> _Teks yang Diberikan_
------------------------------------------------------------------------
Abu Al-Hasan Al-Mawardi dan Tahrif Al-Quran

al-mawardi dan tahrif al-quran

MUSLIMMENJAWAB.COM – Masih berkutat dalam pembahasan tahrif Al-Quran, kali ini penulis akan membawakan pengakuan Al-Mawardi perihal keyakinan Abdullah bin Mas’ud (sahabat) terhadap Al-Quran. Dan telah diulas sebelumnya mengenai pandangannya tersebut oleh ulama lain dalam seri yang berbeda.

Sebelum beranjak pada inti pembahasan lebih afdhal sekiranya kita sedikit mengenal sosok Al-Mawardi.

Read More

Abu Al-Hasan Ali Bin Muhammad Bin Habib Al Mawardi lahir pada tahun 364 H adalah seorang ahli fikih, hadist sekaligus seorang politikus muslim. Ia dikenal sebagai tokoh terkemuka madzhab Syafi’i serta memiliki kedudukan yang berpengaruh dalam pemerintahan Abbasiyah. Ia wafat pada tahun 450 H, sehingga usia hidupnya kurang lebih 86 tahun.

Banyak karya yang telah dilahirkannya terutama terkait masalah politik dan pemerintahan. Al-Ahkam Al-Sulthaniyah merupakan salah satunya yang ia tulis dalam bidang tersebut. Sementara dalam tafsir ia menulis kitab Al-Nukat Wal U’yun Tafsir Al-Mawardi.
------------------------------------------------------------------------
> _Tujuan_
Lanjutkan teks di atas tentang Al-Mawardi dan tahrif Al-Quran, dimulai tepat setelah kalimat terakhirnya.
------------------------------------------------------------------------
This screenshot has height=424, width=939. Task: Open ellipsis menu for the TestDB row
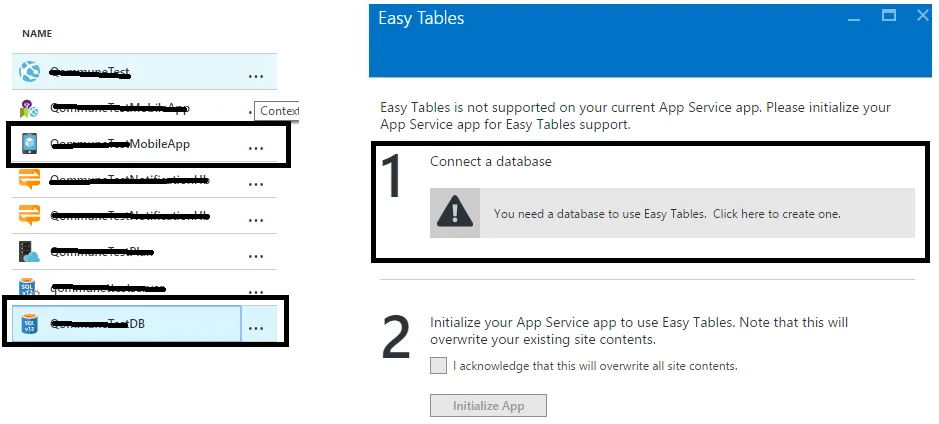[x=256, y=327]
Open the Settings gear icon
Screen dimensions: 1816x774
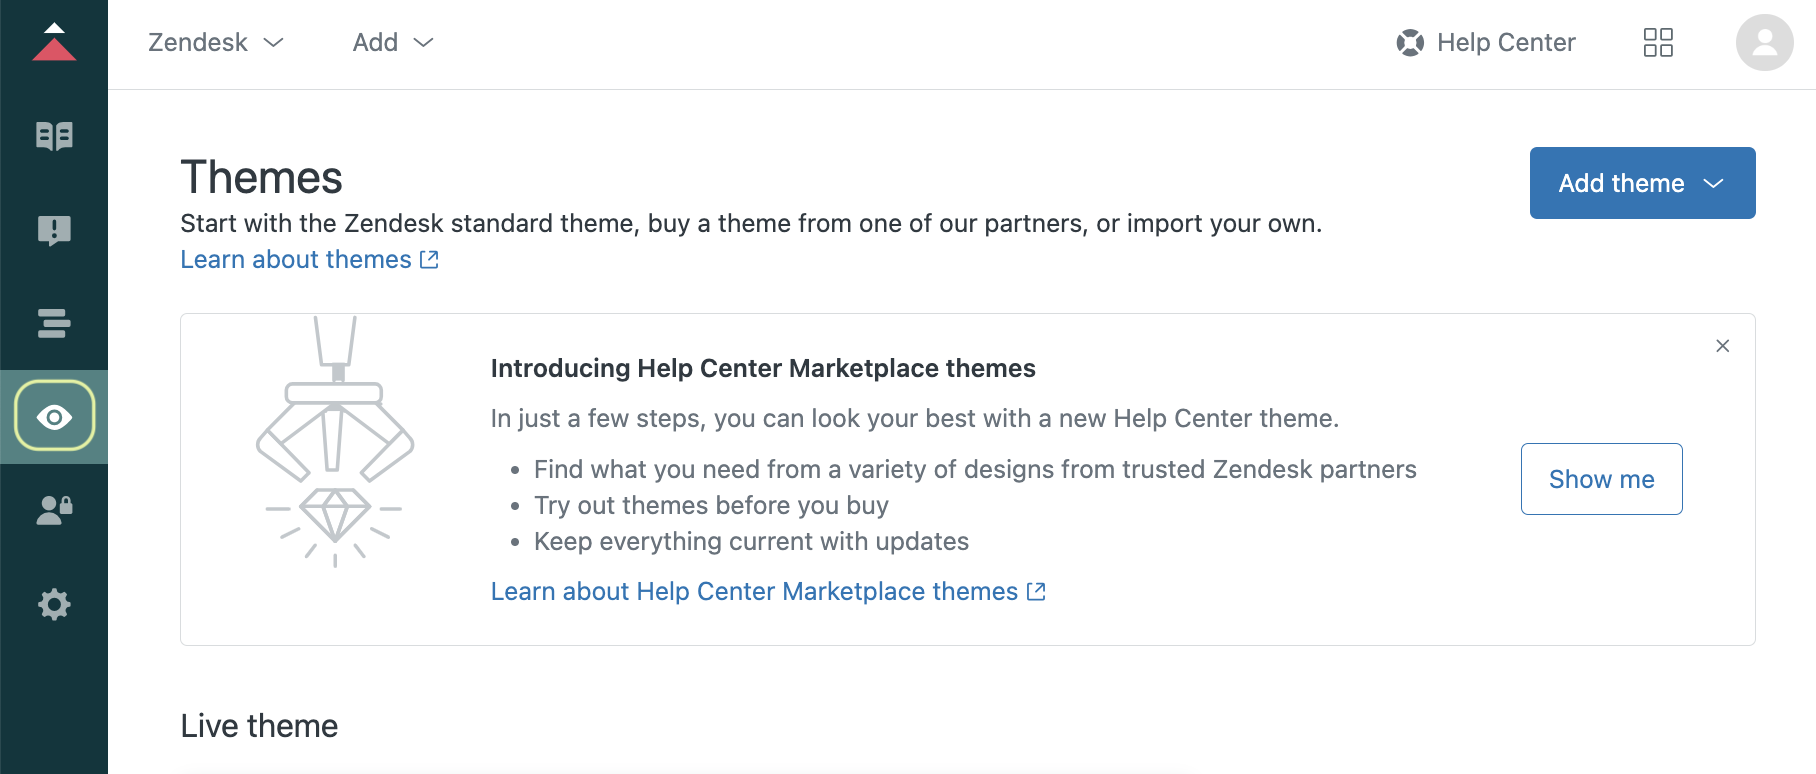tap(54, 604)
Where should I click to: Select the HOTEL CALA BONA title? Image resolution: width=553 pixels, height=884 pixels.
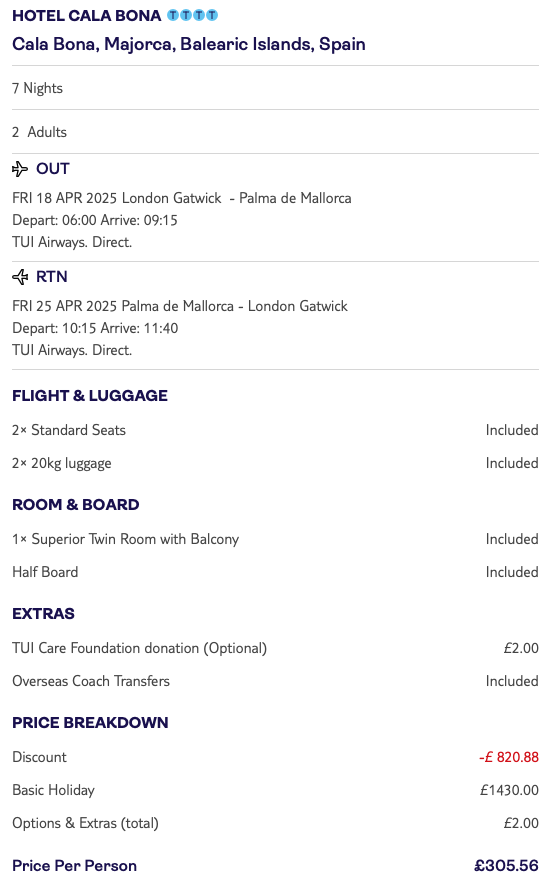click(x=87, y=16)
------------------------------------------------------------------------
> _Soal Terjawab_
Dalam kitab tafsirnya tersebut ia mencatat:

وزعم ابن مسعود أنهما دعاء تعوذ به ولیستا من القرآن , وهذا قول خالف به الإجماع من الصحابة وأهل البیت

“Ibnu Mas’ud mengira bahwa keduanya (surat Al-falaq dan surat An-Nas) hanyalah doa yang mana ber-taa’wwudz (mengucap A’udzubillah) dengannya dan bukan dari Al-Quran. Ini merupakan ucapan yang bertentangan dengan Ijma dari para sahabat dan Ahlul Bait.”[1]

Dari pernyataan di atas sangat jelas terlihat bahwa Al-Mawardi menyatakan keyakinan Ibnu Mas’ud terhadap Al-Quran sangat bertentangan dengan pandangan Ijma dari para sahabat lainnya. Sebab dalam pandangan Ibnu Mas’ud surat Al-Falaq dan An-Nas bukanlah bagian dari surat-surat Al-Quran berbeda dengan apa yang ada dihadapan kita saat ini.

Terlepas dari itu perbedaan semacam ini banyak terjadi di kalangan para sahabat, tabiin dan ulama terdahulu baik itu di kalangan Syiah maupun Sunni. Namun hal ini tak lantas membuktikan terjadinya tahrif pada Al-Quran, sebab pada akhirnya riwayat-riwayat semacam itu merupakan riwayat-riwayat yang terbukti lemah atau tidak bisa dipegang (menurut jumhur ulama), apalagi digunakan untuk menghakimi kesesatan kelompok lain.


[1] Al-Nukat Wal U’yun Tafsir Al-Mawardi, jil: 6, hal: 373, Dar Al-Kutub Al-Ilmiyah, Beirut)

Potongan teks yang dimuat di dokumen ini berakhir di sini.